The text also called for a political climate of tolerance and non-violence, compliance with electoral regulations by public officials, transparent financing mechanisms, and equal conditions for all campaigns. Both parties agreed that the same guarantees should extend to subsequent electoral processes within the constitutional schedule.

The accord established a mechanism for monitoring and verification and left open further negotiations on democratic reforms, human rights, and the lifting of international sanctions against Venezuela.

== Aftermath and reactions ==
Five people jailed in Venezuela were released on October 19, 2023, including journalist Roland Carreno of the opposition party Popular Will and former legislator Juan Requesens of the Justice First party, who was under house arrest.

National Assembly of Venezuela president and Maduro government negotiator Jorge Rodríguez called the agreement "the first step towards a civic culture of tolerance and search for agreements and dialogues." Opposition negotiator Gerardo Blyde stated that "this is a first partial agreement. Many points that have already been contemplated in the memorandum of understanding signed in Mexico are yet to be met" adding that the agreements previously made have been progressively fulfilled.

The United States and European Union celebrated the agreement. On 17 October 2023, the U.S. government stated that it welcomes the agreement, as it "represents a necessary step in the continuation of an inclusive dialogue process and the restoration of democracy in Venezuela." The U.S. also eased some of its sanctions on Venezuela oil, gas and gold sectors, warning that it could reverse the relief if the agreement collapses. Human rights NGO Foro Penal, while celebrating the release of the five detainees, condemned the lack of transparency in the negotiations and declared that 270 political prisoners remained detained in Venezuela as of October 2023, when the agreement was signed.

== Broken agreement==
Despite the agreement, leading opposition candidate María Corina Machado was disqualified from the 2024 Venezuelan presidential election by Venezuela's Supreme Tribunal of Justice in January 2024.

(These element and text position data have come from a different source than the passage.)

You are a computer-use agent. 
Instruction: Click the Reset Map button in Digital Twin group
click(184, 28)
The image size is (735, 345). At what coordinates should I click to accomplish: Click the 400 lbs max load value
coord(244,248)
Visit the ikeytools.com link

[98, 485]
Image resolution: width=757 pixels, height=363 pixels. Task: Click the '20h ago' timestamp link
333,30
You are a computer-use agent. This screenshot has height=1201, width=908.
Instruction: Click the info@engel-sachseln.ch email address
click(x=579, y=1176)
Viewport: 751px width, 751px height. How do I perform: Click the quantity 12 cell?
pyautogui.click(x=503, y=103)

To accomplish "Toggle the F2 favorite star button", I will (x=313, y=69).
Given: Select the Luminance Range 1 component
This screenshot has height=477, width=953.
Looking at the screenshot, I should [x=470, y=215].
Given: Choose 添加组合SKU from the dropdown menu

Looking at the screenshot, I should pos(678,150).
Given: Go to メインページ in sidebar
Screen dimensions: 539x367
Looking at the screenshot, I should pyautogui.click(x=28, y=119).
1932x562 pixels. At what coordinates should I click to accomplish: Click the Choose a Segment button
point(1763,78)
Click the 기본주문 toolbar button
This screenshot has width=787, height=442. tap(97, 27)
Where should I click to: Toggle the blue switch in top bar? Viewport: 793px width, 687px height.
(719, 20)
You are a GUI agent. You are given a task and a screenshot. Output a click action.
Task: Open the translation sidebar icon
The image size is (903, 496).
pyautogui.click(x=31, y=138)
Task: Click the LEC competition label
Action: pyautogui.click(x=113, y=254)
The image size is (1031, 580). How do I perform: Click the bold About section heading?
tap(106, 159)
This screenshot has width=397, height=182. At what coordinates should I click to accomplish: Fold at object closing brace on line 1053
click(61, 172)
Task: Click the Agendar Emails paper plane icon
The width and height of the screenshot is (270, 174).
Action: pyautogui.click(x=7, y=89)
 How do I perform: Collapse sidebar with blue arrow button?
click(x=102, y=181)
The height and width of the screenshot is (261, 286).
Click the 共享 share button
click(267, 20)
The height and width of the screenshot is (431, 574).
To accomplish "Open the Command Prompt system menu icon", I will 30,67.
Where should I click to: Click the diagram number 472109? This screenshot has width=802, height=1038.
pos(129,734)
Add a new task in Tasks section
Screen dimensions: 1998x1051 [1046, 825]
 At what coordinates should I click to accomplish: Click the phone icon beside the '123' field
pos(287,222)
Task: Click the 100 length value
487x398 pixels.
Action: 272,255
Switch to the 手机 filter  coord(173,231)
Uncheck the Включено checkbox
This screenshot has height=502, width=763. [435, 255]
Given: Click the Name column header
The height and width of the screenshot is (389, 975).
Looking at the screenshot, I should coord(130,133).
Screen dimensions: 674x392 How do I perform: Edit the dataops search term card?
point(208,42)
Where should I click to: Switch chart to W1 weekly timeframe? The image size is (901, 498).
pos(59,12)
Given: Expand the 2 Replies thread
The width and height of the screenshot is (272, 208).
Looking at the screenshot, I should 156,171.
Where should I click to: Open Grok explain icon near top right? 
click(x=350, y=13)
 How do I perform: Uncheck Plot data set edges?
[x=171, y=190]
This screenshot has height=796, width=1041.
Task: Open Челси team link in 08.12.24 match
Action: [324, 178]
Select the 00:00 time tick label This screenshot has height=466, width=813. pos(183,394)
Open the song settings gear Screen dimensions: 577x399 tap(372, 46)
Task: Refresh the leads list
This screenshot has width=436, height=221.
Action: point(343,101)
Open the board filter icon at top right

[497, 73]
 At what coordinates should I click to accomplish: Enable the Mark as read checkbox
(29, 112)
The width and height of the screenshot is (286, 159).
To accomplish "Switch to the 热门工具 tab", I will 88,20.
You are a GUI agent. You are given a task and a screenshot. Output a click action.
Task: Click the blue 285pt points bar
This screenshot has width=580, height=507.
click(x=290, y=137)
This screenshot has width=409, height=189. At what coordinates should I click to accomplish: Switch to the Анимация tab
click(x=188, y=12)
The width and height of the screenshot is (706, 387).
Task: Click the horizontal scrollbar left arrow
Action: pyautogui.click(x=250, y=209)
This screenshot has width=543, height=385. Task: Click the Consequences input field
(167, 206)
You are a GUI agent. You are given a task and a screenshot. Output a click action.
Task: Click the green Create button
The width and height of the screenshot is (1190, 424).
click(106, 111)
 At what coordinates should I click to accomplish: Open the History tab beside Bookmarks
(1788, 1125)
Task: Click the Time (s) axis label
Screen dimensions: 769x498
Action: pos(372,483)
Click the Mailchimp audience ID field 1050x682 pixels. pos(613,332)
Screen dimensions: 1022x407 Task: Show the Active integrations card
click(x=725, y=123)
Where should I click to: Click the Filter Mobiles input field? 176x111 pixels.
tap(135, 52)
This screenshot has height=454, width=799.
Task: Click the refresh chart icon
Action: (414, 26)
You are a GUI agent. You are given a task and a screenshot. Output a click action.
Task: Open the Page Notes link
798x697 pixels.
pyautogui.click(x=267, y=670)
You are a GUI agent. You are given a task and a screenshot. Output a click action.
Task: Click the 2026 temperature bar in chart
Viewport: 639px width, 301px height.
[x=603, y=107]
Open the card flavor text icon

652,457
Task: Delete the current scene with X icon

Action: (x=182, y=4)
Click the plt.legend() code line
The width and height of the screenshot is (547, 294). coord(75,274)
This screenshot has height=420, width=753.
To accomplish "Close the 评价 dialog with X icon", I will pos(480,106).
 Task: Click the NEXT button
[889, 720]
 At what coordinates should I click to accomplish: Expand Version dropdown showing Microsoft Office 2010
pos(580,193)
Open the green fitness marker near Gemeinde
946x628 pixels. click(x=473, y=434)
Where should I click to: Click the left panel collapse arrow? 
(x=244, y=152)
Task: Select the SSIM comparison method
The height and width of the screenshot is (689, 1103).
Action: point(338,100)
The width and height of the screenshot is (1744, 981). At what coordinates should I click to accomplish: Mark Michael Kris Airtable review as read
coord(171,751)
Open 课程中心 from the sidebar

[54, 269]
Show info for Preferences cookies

Following poor turnout in the 2023 Venezuelan referendum, the chief prosecutor of Venezuela, Tarek William Saab, accused opposition leaders of sabotaging the referendum and issued arrest warrants for 15 of them, with charges such as treason and conspiracy. Saab—under sanctions for multiple alleged offenses—is charged by human rights organizations as "being one of the key people in the regime's efforts to use the Venezuelan justice system as an instrument of political persecution", according to an August 2024 Miami Herald article.

With the main opposition candidate banned from running, the US stated that Maduro's government had "fallen short" on its commitments, and reinstated some sanctions in April 2024.

Organizations such as the United Nations, the Organization of American States, the European Union, and Human Rights Watch, and countries including Chile, Colombia, Ecuador, Paraguay, Uruguay, Canada, United States, United Kingdom, France and Germany rejected Machado's disqualification. Several foreign political leaders condemned the disqualification, including President Luis Lacalle Pou of Uruguay, President Mario Abdo Benítez of Paraguay, and President Gustavo Petro of Colombia. At the Mercosur summit, President Alberto Fernández of Argentina and President Lula da Silva of Brazil declined to reject the disqualification. Antony Blinken, US Secretary of State, called Machado's disqualification "deeply unfortunate". The European Union High Representative for Foreign Affairs and Security Policy, Josep Borrell, stated that the disqualification "undermines democracy". On 13 July 2023, the European Parliament passed a resolution condemning the disqualification.